JENNIFER DUVALL: Right. Well, what was great is not only did they take the time to really understand our current process and do some research both in talking with folks here, but then in looking at our website and comparison, they came back to us with some recommendations and broke it down into, “Here are some quick wins for you, here are some maybe longer term and here are some even longer term that you might want to consider in making some of those changes.” And so some of the quick wins were, one, you need to celebrate your story. And we talked to that teacher and I also shared, we recently did a staff engagement survey, where 98 percent of our staff who completed it were proud to be a school district employee, but we weren’t sharing that anywhere. And so if we could start really utilizing that, that would be helpful. Making some changes on our website, how easy it is to find, how to find a job, being able to get to the application.

Those were quick wins. And the next thing, Jennifer said, was looking at how they utilize social media to really tell their story — especially how many staff members are proud to work at Corvallis. 98%? That’s huge!

JENNIFER DUVALL: I think we knew it was probably high, but that was an incredible percentage that we were extremely proud of. And again, I think it’s the support of staff. It’s the supportive of our community and really supporting the education system as a whole here, that people do feel like a family. And that I continue to hear over and over, whether it is through my conversations with the new teachers, the new teacher they interviewed talked about family, and the families wrap around our staff and are supportive, one another wrap around and are supportive. We are just kind of a small community family in our district itself.

So they wanted to get this community sharing what it’s like to work at Corvallis with their followers, and hopefully reach people who were interested in going into teaching.

JENNIFER DUVALL: I was thinking we needed to use some sites that… we actually weren’t getting any, I’m not quite sure of the term, but I guess we weren’t really getting any hits from. So LinkedIn was something we were going to spend quite a bit of time in trying to get our presence up-to-date. We actually, through the audit, found that that’s not where people are looking at us from. And so we needed to look at some other sites and put our activity through our Facebook, through our Twitter accounts. And then also, they highlighted for us a few key folks in our district who have a lot of followers on social media. And so those would be key people to tap into and they gave us some ideas of how we can create a message and ask them to share it out and get them to be followers of the district, and so we can tap into that and get them excited. So recognizing that’s one where people are always on their phones, on their computers and that’s how people are getting information now, and even applicants. So they’re looking to those different sites, and we need to leverage that where we haven’t necessarily in the past.

So as we look at those quick wins, the changes you’re making on your website, what are the kinds of things that you looked at and said, “Oh, we need to change this about our site in order to be more attractive to applicants?”
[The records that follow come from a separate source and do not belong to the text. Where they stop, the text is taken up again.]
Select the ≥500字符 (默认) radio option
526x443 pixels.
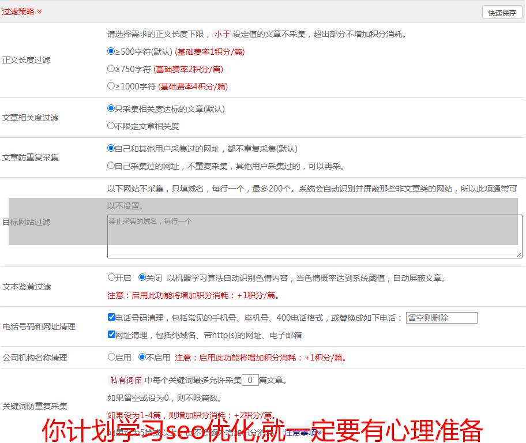pyautogui.click(x=111, y=51)
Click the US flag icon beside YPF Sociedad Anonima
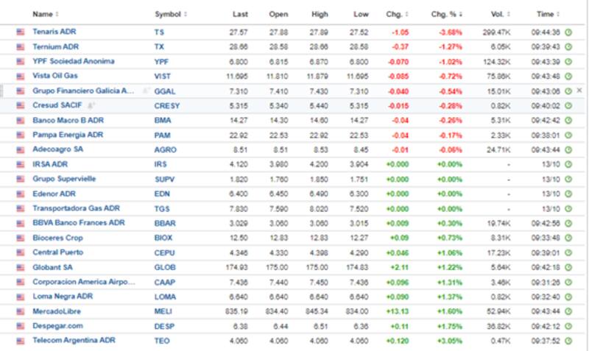The image size is (589, 351). [20, 61]
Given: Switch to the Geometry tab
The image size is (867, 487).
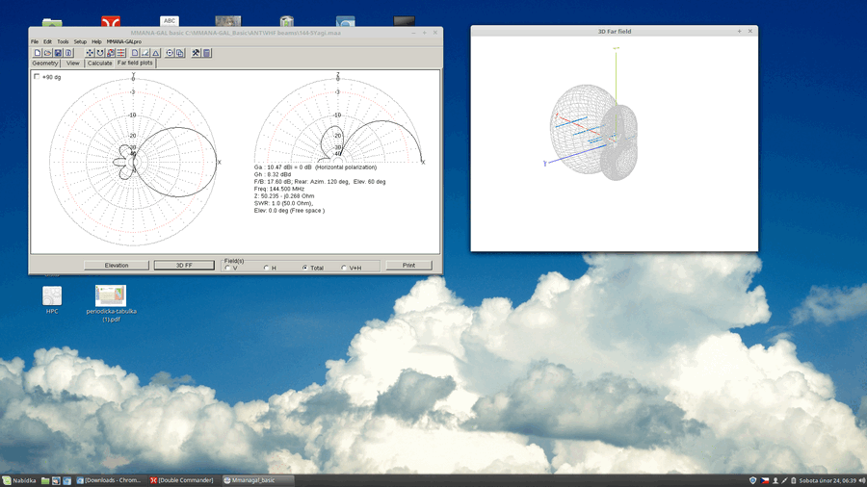Looking at the screenshot, I should (x=45, y=63).
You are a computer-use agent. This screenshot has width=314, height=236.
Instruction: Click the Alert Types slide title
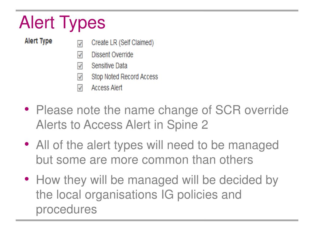click(62, 23)
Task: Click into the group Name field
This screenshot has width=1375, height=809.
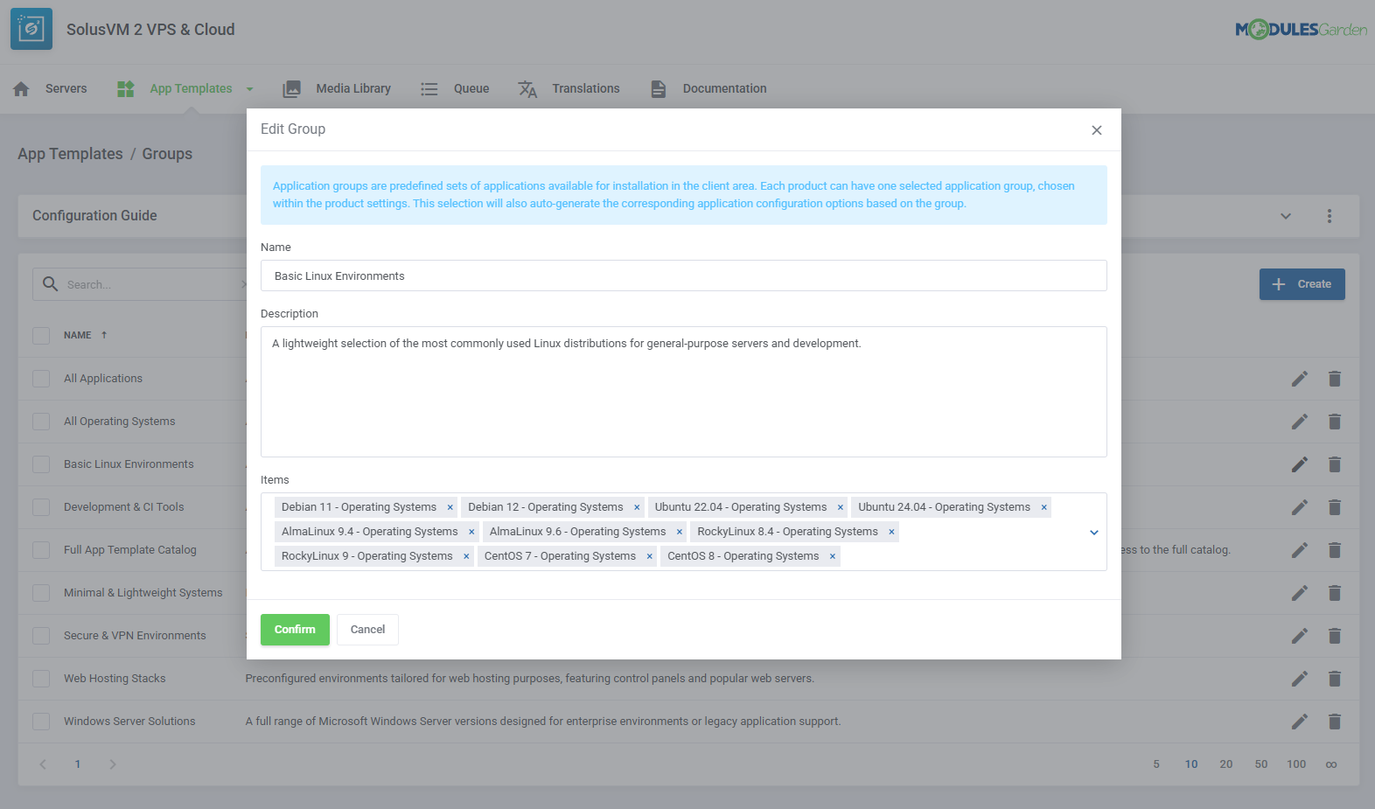Action: (683, 276)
JENNIFER DUVALL: Well, it’s looking at how many clicks does it take to find if you have jobs openings? And so we are moving to have a button on the very front page of our district website that says “Job Opportunities.” So they’re not having to search, either through the search engine or going to Human Resources and finding a few layers to find that. We’re also looking at wanting to tell our story: it’s that people are proud to be a part of our district, and so really getting that on the front end and we actually are working with one of our high schools that has a video class to do videos of some of our teachers to say why they love being a part of Corvallis and having some snippets, so it really makes that story real and we can celebrate our staff in regards to that and share that with individuals who are looking to our district.

Jennifer said they also do more than simply try to distribute information. They actively seek out people who they believe could be a good fit for their district. They use Frontline’s Proactive Recruiting to identify qualified candidates, and then they reach out and invite them to apply.

Jennifer Duvall: People want to feel like… they want to be wanted. So it’s not us just waiting for the application. It’s “the market is tight,” and so we need to be on the front end because we’re competing with a lot of other districts as well. So that’s one piece. When someone gets a message to say, “Hey, we’re interested in you,” that makes people feel good, and so they might spend a little bit more time taking a look at you. So that proactive piece is, they may have tapped on your website, but now we can take that to the next step and say, “Hey, we saw you are interested, we’d be interested in having that conversation,” and start that engagement process in looking at the district.

And she said, the speed with which they respond to applicants matters. A lot.

JENNIFER DUVALL: I’m starting to look at how I can use the data to make a difference in our candidate experience. So once they do apply and are working with our administrators, just trying to make some changes in that part of our process, looking at — and again we learned this through our audit — the piece about, an individual applies to your position. They don’t want to sit and wait forever before they hear. People are used to that immediate response, right, and so we’re needing to make sure we’re paying attention to that. Now I will have data in front of me that says how long it’s taken us to be able to follow up with an individual. I can use that with my administrators to say, “This is why this is important. We need to do these things because we actually aren’t sitting and waiting for people. We need to be a part of that process.”

Because people will say, “Well, it’s taking so long. I’m going to look elsewhere”?

JENNIFER DUVALL: Absolutely, and again, with a tight labor market, you’ve got that piece, but I think also the generation is so used to that instant response. They want to know that you’re paying attention and you have some interest, or they’re moving on. It’s kind of that swipe right, swipe left sort of idea a little bit. And again, administrators, they’re focused on their school and are in the classrooms. So it’s my job to be able to help them understand why these are important and to be able to utilize the tools we have to help them with it.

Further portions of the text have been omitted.